[Stored records]
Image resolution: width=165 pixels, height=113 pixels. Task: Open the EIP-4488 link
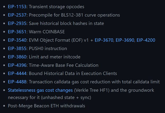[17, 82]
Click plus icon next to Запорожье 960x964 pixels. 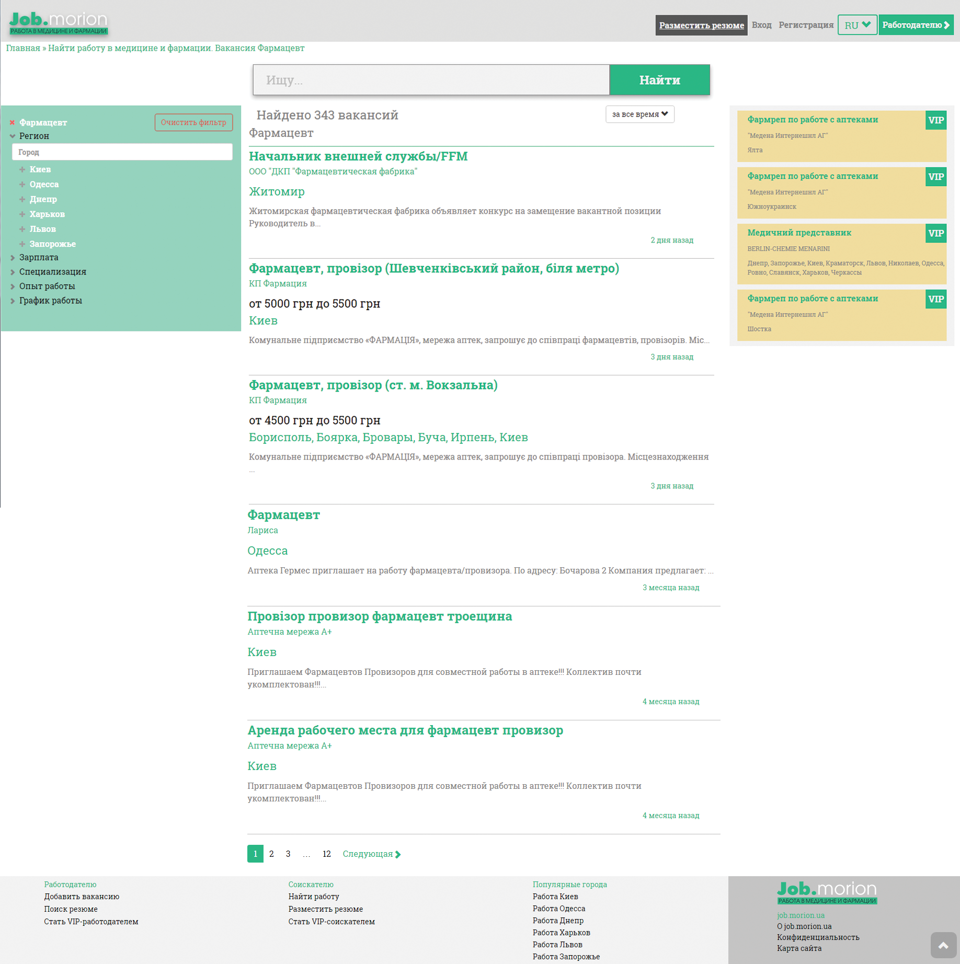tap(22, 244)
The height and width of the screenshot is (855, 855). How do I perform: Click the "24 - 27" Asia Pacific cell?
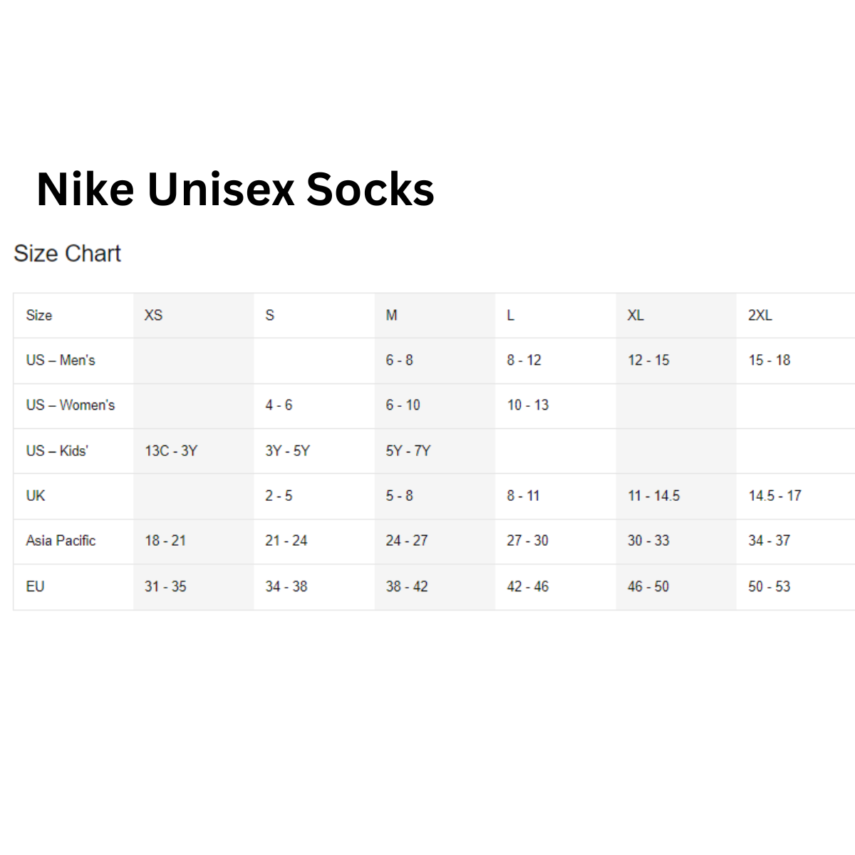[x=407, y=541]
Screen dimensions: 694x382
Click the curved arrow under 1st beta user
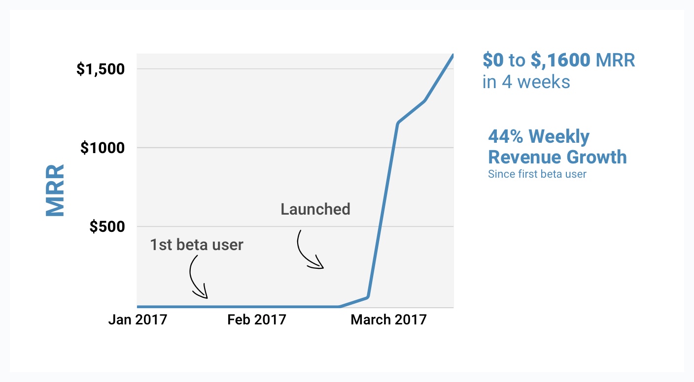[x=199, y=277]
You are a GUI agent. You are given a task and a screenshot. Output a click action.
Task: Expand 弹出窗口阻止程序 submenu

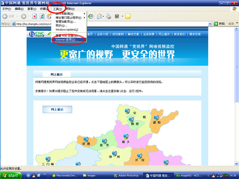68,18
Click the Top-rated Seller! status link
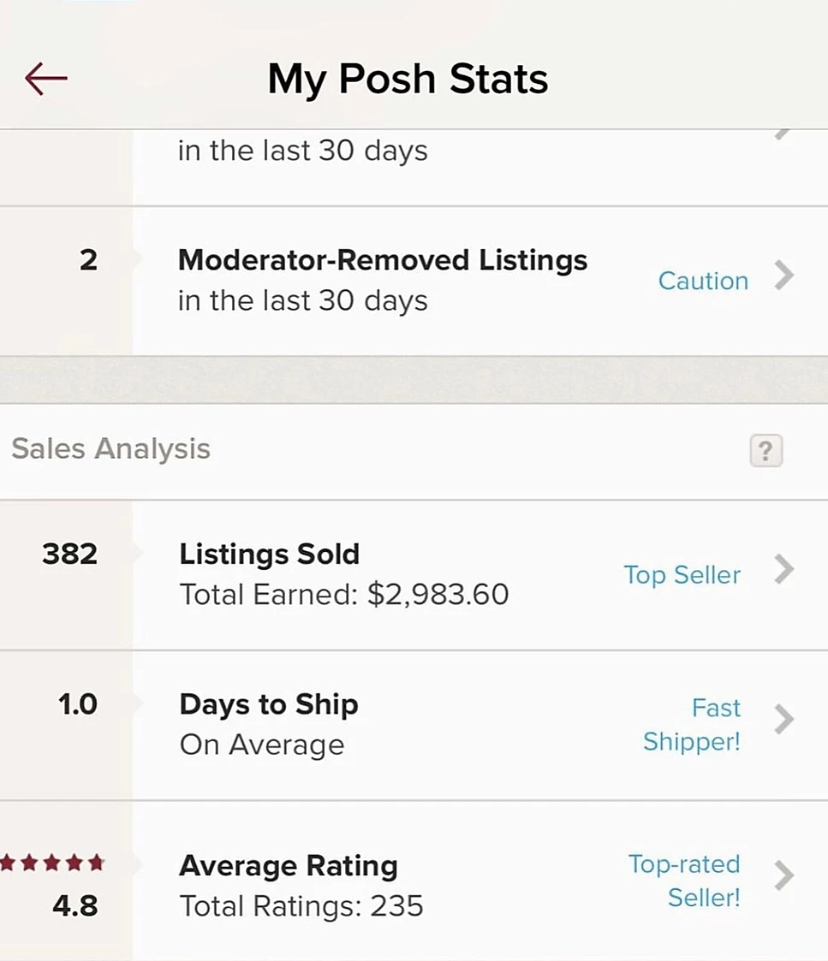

About this task: Starting at the line that contains "Click the curved arrow under 1st beta user", please write out every line to the end of the entries, inclusive, copied exactly and with pictures omitted.

Exercise solution:
Click the curved arrow under 1st beta user
[x=199, y=277]
You are a GUI agent. You are given a task and a screenshot. Output a click action.
Task: Expand 弹出窗口阻止程序 submenu

68,18
Click the Top-rated Seller! status link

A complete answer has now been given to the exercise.